Decomposition of phenotypic heterogeneity in autism reveals underlying genetic programs

[Hoopoe]

Abstract​

Unraveling the phenotypic and genetic complexity of autism is extremely challenging yet critical for understanding the biology, inheritance, trajectory and clinical manifestations of the many forms of the condition. Using a generative mixture modeling approach, we leverage broad phenotypic data from a large cohort with matched genetics to identify robust, clinically relevant classes of autism and their patterns of core, associated and co-occurring traits, which we further validate and replicate in an independent cohort. We demonstrate that phenotypic and clinical outcomes correspond to genetic and molecular programs of common, de novo and inherited variation and further characterize distinct pathways disrupted by the sets of mutations in each class. Remarkably, we discover that class-specific differences in the developmental timing of affected genes align with clinical outcome differences. These analyses demonstrate the phenotypic complexity of children with autism, identify genetic programs underlying their heterogeneity, and suggest specific biological dysregulation patterns and mechanistic hypotheses.

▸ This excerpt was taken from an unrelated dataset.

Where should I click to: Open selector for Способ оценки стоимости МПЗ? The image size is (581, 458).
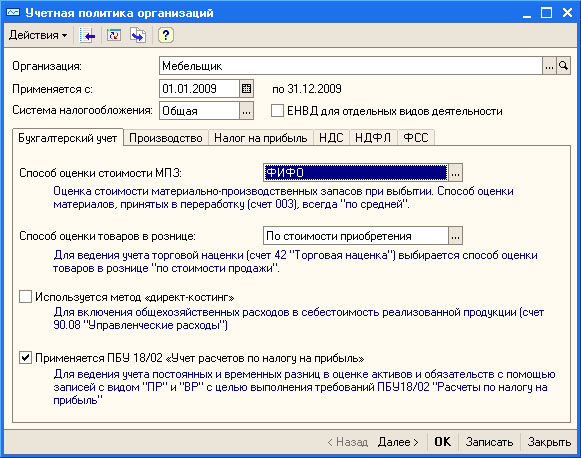[x=455, y=173]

Decomposition of phenotypic heterogeneity in autism reveals underlying genetic programs - Nature Genetics

Classes of autism are uncovered with a generative mixture modeling approach leveraging matched phenotypic and genetic data from a large cohort, revealing different genetic programs underlying their phenotypic and clinical traits.

www.nature.com

This seems potentially relevant to ME/CFS because they also found that in a portion of people with autism the genetic predisposition comes into play at certain stage of development. In ME/CFS we may find something similar with genetic risk factors becoming relevant during adolescence. The relevant genes could be related to brain maturation at this stage, or sex hormones.

 

[Hutan]

I've heard before that "autism" is in fact many things, each somehow meeting the core requirement of social interaction differences and repetitive or unusually focussed behaviour. I've also heard before that genetic analyses support the idea that there are many ways to that broad label of autism spectrum disorder.

This paper proposes 4 sub-types, claiming genetic variation support for the classified phenotypic variation. I think that still substantially minimises the variation within the people given the label, which, as far as I can see, can range from people with developmental delays, substantial learning difficulties and aggressive behaviour, to people with some relatively mild social interaction differences and focussed interests.

I think this variation is worth keeping in mind if DecodeME should find any genetic overlap with autism. (To be clear, I have no idea if it will. I think I have seen some claims and studies suggesting ME/CFS might be more common in people with autism).

I think the caution applies to other poorly defined conditions too e.g. depression, anxiety. If genetic overlaps with other conditions are proposed, it will be useful to look at the studies of that condition that found the overlapping genetic marker, and see what the selection criteria and approach to diagnosis might tell us.